Problem. Show that if the tension in a streched string is change by a small amount [itex]\Delta F_T[/itex], the frequency of the fundamental is changed by a small amount [itex]\Delta f = 1/2 (\Delta F_T / F_T) f[/itex].

Let T be the intial tension and h the change in tension. The velocity of a transverse wave on the string is [itex]v = \sqrt{T/\mu}[/itex]. The initial frequency is

[tex]f = \frac{v}{\lambda} = \frac{\sqrt{T}}{\lambda \sqrt{\mu}}[/tex]

The new frequency f' is

[tex]f' = \frac{v'}{\lambda} = \frac{\sqrt{T + h}}{\lambda \sqrt{\mu}}[/tex]

The difference is:

[tex]f' - f = \frac{1}{\lambda \sqrt{\mu}} \, (\sqrt{T + h} - \sqrt{T})[/tex]

That looks nothing like what I'm trying to show.
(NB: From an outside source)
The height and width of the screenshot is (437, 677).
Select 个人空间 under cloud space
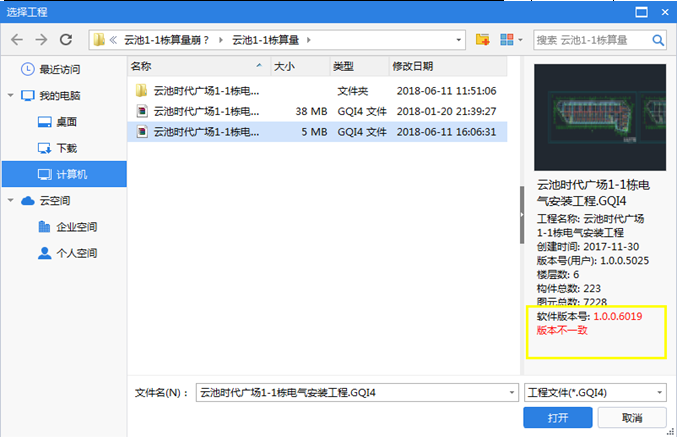pos(76,253)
Now, if I multiply the RHS by [itex]\sqrt{T} / \sqrt{T}[/itex], I get

[tex]f' - f = \frac{\sqrt{T + h} - \sqrt{T}}{\sqrt{T}} \, f[/tex]

and if I do it again, I get

[tex]f' - f = \frac{\sqrt{T(T + h)} - T}{T} \, f[/tex]

which is as close as I could get to what needs to be shown.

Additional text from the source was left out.